Request
Please update the material below by replacing each "computer-use agent" with "desktop assistant" and leaving everything else unchanged.
::::
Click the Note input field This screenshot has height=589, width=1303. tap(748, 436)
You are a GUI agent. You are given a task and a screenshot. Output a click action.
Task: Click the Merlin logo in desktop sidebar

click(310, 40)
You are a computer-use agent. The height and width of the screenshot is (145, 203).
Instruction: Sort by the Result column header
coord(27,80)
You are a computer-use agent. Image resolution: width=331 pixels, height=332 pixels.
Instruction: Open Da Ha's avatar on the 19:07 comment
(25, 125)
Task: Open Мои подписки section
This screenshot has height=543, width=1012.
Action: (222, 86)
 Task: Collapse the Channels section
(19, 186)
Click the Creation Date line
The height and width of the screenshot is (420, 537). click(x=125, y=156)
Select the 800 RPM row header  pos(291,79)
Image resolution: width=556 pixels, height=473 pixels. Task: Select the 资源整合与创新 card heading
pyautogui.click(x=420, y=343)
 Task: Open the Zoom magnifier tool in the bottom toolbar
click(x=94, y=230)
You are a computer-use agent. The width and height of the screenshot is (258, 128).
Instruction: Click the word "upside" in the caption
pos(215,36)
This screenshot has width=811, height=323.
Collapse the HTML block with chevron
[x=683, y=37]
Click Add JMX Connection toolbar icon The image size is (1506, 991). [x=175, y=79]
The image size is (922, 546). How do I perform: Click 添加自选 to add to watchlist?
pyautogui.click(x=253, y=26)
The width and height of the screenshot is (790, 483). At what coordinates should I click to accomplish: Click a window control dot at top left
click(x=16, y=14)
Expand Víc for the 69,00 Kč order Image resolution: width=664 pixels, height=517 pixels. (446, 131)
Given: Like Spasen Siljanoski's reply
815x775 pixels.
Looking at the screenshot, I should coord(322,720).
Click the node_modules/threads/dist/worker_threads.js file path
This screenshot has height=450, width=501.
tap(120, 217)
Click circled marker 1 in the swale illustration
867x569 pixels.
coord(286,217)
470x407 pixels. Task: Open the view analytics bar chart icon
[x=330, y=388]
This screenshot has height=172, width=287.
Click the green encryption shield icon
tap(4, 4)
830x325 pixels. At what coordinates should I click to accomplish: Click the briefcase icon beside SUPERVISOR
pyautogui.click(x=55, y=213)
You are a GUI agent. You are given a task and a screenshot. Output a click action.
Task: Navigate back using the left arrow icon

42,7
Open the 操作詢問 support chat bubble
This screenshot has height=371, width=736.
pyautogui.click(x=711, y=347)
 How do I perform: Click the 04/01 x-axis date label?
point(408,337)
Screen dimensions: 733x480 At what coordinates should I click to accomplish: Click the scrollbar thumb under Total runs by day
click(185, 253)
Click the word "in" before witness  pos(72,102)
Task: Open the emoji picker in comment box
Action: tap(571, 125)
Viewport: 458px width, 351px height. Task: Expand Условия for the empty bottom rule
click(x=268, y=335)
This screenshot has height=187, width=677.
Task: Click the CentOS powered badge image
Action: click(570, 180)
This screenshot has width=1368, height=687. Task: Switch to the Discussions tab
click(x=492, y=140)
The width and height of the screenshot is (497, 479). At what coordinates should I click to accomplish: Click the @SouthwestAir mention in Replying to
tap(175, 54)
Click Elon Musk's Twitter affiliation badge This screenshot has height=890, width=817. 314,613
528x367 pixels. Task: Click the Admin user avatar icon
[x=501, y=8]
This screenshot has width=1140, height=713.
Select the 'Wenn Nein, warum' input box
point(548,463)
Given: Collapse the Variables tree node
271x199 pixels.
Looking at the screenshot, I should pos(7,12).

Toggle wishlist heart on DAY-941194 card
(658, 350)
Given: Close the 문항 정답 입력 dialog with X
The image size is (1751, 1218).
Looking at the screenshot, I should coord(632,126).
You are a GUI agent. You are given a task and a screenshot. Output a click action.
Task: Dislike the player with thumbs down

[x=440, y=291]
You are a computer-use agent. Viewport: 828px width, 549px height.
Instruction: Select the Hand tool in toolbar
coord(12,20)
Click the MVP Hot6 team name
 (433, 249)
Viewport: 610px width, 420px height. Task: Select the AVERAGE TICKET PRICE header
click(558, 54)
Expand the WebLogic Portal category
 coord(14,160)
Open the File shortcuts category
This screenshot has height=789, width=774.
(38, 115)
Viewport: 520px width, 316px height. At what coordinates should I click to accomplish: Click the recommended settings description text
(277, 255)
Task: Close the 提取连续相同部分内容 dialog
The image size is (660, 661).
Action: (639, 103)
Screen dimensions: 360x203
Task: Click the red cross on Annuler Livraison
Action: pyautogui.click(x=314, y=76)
::::
Answer in full
Click the Note input field This screenshot has height=589, width=1303. tap(748, 436)
You are a GUI agent. You are given a task and a screenshot. Output a click action.
Task: Click the Merlin logo in desktop sidebar

click(310, 40)
You are a desktop assistant. The height and width of the screenshot is (145, 203).
Instruction: Sort by the Result column header
coord(27,80)
You are a desktop assistant. Image resolution: width=331 pixels, height=332 pixels.
Instruction: Open Da Ha's avatar on the 19:07 comment
(25, 125)
Task: Open Мои подписки section
This screenshot has height=543, width=1012.
Action: (222, 86)
 Task: Collapse the Channels section
(19, 186)
Click the Creation Date line
The height and width of the screenshot is (420, 537). click(x=125, y=156)
Select the 800 RPM row header  pos(291,79)
Image resolution: width=556 pixels, height=473 pixels. Task: Select the 资源整合与创新 card heading
pyautogui.click(x=420, y=343)
 Task: Open the Zoom magnifier tool in the bottom toolbar
click(x=94, y=230)
You are a desktop assistant. The width and height of the screenshot is (258, 128).
Instruction: Click the word "upside" in the caption
pos(215,36)
This screenshot has width=811, height=323.
Collapse the HTML block with chevron
[x=683, y=37]
Click Add JMX Connection toolbar icon The image size is (1506, 991). [x=175, y=79]
The image size is (922, 546). How do I perform: Click 添加自选 to add to watchlist?
pyautogui.click(x=253, y=26)
The width and height of the screenshot is (790, 483). At what coordinates should I click to accomplish: Click a window control dot at top left
click(x=16, y=14)
Expand Víc for the 69,00 Kč order Image resolution: width=664 pixels, height=517 pixels. (446, 131)
Given: Like Spasen Siljanoski's reply
815x775 pixels.
Looking at the screenshot, I should coord(322,720).
Click the node_modules/threads/dist/worker_threads.js file path
This screenshot has height=450, width=501.
tap(120, 217)
Click circled marker 1 in the swale illustration
867x569 pixels.
coord(286,217)
470x407 pixels. Task: Open the view analytics bar chart icon
[x=330, y=388]
This screenshot has height=172, width=287.
Click the green encryption shield icon
tap(4, 4)
830x325 pixels. At what coordinates should I click to accomplish: Click the briefcase icon beside SUPERVISOR
pyautogui.click(x=55, y=213)
You are a GUI agent. You are given a task and a screenshot. Output a click action.
Task: Navigate back using the left arrow icon

42,7
Open the 操作詢問 support chat bubble
This screenshot has height=371, width=736.
pyautogui.click(x=711, y=347)
 How do I perform: Click the 04/01 x-axis date label?
point(408,337)
Screen dimensions: 733x480 At what coordinates should I click to accomplish: Click the scrollbar thumb under Total runs by day
click(185, 253)
Click the word "in" before witness  pos(72,102)
Task: Open the emoji picker in comment box
Action: tap(571, 125)
Viewport: 458px width, 351px height. Task: Expand Условия for the empty bottom rule
click(x=268, y=335)
This screenshot has height=187, width=677.
Task: Click the CentOS powered badge image
Action: click(570, 180)
This screenshot has width=1368, height=687. Task: Switch to the Discussions tab
click(x=492, y=140)
The width and height of the screenshot is (497, 479). At what coordinates should I click to accomplish: Click the @SouthwestAir mention in Replying to
tap(175, 54)
Click Elon Musk's Twitter affiliation badge This screenshot has height=890, width=817. 314,613
528x367 pixels. Task: Click the Admin user avatar icon
[x=501, y=8]
This screenshot has width=1140, height=713.
Select the 'Wenn Nein, warum' input box
point(548,463)
Given: Collapse the Variables tree node
271x199 pixels.
Looking at the screenshot, I should pos(7,12).

Toggle wishlist heart on DAY-941194 card
(658, 350)
Given: Close the 문항 정답 입력 dialog with X
The image size is (1751, 1218).
Looking at the screenshot, I should coord(632,126).
You are a GUI agent. You are given a task and a screenshot. Output a click action.
Task: Dislike the player with thumbs down

[x=440, y=291]
You are a desktop assistant. Viewport: 828px width, 549px height.
Instruction: Select the Hand tool in toolbar
coord(12,20)
Click the MVP Hot6 team name
 (433, 249)
Viewport: 610px width, 420px height. Task: Select the AVERAGE TICKET PRICE header
click(558, 54)
Expand the WebLogic Portal category
 coord(14,160)
Open the File shortcuts category
This screenshot has height=789, width=774.
(38, 115)
Viewport: 520px width, 316px height. At what coordinates should I click to accomplish: Click the recommended settings description text
(277, 255)
Task: Close the 提取连续相同部分内容 dialog
The image size is (660, 661).
Action: (639, 103)
Screen dimensions: 360x203
Task: Click the red cross on Annuler Livraison
Action: pyautogui.click(x=314, y=76)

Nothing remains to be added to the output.